In den frühen Morgenstunden des 14. April brach im BYD-Werk Pingshan in Shenzhen, China, ein Feuer aus. Lokale Rettungsdienste und Unternehmensvertreter haben bestätigt, dass das Feuer erfolgreich eingedämmt werden konnte und dass es bei dem Vorfall keine Verletzten oder Todesopfer gab.
Einzelheiten zum Vorfall
Der Alarm wurde gegen 2:48 Uhr im Unterbezirk Ma Luan des Bezirks Pingshan ausgelöst. Notfallteams, darunter auch kommunale Feuerrettungseinheiten, wurden sofort zum Unfallort entsandt.
Auf Social-Media-Plattformen geteiltes Filmmaterial zeigte erhebliche Rauchsäulen, die aus der Anlage aufstiegen und im gesamten umliegenden Industriegebiet sichtbar waren. Obwohl das Feuer gelöscht wurde, wird die offizielle Ursache des Feuers noch untersucht.
Auswirkungen auf den Betrieb
Um Bedenken hinsichtlich der Produktion auszuräumen, klärte BYD die Art des betroffenen Gebiets.
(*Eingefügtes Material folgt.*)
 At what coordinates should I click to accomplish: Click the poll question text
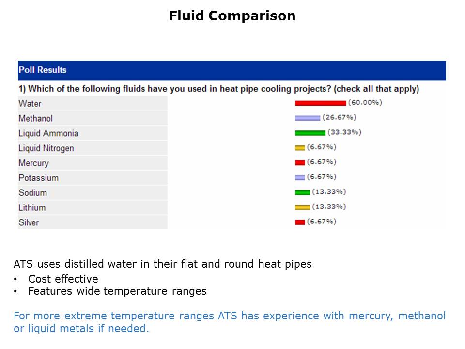[218, 89]
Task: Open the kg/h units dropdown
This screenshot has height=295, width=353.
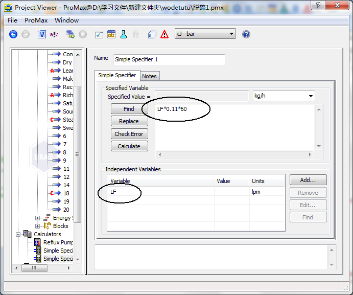Action: pos(284,96)
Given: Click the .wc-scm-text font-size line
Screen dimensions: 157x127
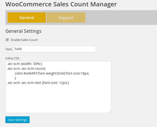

Der Brand war auf ein „dreidimensionales Parkhaus“ beschränkt – ein mehrstöckiges Gebäude, das speziell für folgende Zwecke genutzt wurde:
– Versuchs-/Testfahrzeuge zur internen Validierung.
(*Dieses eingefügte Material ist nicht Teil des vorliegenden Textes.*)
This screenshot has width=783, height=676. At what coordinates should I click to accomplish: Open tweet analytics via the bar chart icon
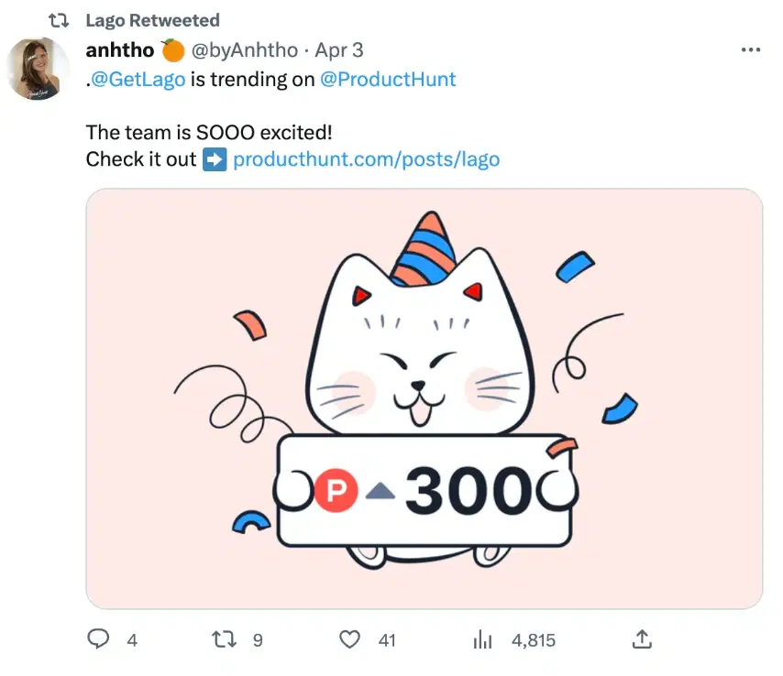[482, 639]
– Ausrangierte oder ausgediente Geräte zur Entsorgung vorgesehen.
Entscheidend ist, dass das Unternehmen betonte, dass das Feuer weder Kernfertigungshallen noch aktive Montagelinien erreicht habe. Den neuesten Berichten zufolge gab es keine Hinweise auf Betriebsstörungen am Standort Pingshan, der nach wie vor eines der wichtigsten Produktionszentren von BYD ist.
Kontext: Skalierung inmitten des Marktdrucks
Dieser Vorfall ereignete sich in einer Zeit massiven Infrastrukturausbaus und intensiven Marktwettbewerbs für BYD.
Schnelles Infrastrukturwachstum
Obwohl der Brand auf ein Lagergebäude beschränkt war, verdeutlicht dies die Komplexität der Verwaltung großer Automobilanlagen. Dies geschieht, während BYD sein „Flash-Charging“-Netzwerk aggressiv ausbaut:
– Das Unternehmen hat kürzlich 5.000 Schnellladestationen in 297 chinesischen Städten eingerichtet.
– An diesen Stationen können Fahrzeuge in etwa fünf Minuten von 10 % auf 70 % aufgeladen werden.
– BYD will bis 2026 landesweit 20.000 Stationen erreichen und plant, 6.000 Stationen auf internationalen Märkten, einschließlich Europa, einzusetzen.
Veränderte Marktdynamik
Trotz seiner Dominanz bewegt sich BYD in einem hart umkämpften heimischen Umfeld. Während das Unternehmen nach wie vor Chinas größter Hersteller von New Energy Vehicles (NEV) ist und im März einen Marktanteil von 22,8 % hält, zeigen die Verkaufstrends ein komplexes Bild:
– Q1-Verkäufe: Insgesamt 700.463 Fahrzeuge, ein langsamerer Start im Vergleich zum Vorjahr.
– Leistung im März: Es wurden 300.222 Einheiten verkauft, was trotz Rückgängen im Jahresvergleich eine Erholung gegenüber dem Vormonat darstellt.
– Global Pivot: Um den inländischen Druck auszugleichen, setzt BYD zunehmend auf ausländische Märkte und meldete im März rund 120.000 internationale Verkäufe.
Bei dem Brand in der Pingshan-Anlage handelt es sich offenbar um einen örtlich begrenzten Vorfall, der sich auf die Lagerung außerhalb der Produktion auswirkt und keine unmittelbare Bedrohung für die Produktionskapazität von BYD oder seine aggressive globale Expansionsstrategie darstellt.
Zusammenfassung: Ein Brand in einem BYD-Parkhaus in Shenzhen konnte ohne Verluste eingedämmt werden und es wurden keine Auswirkungen auf die Produktionslinien gemeldet. Der Vorfall ereignete sich, als das Unternehmen seine globale Ladeinfrastruktur weiter ausbaute und sich in einem knapper werdenden heimischen Markt für Elektrofahrzeuge bewegte.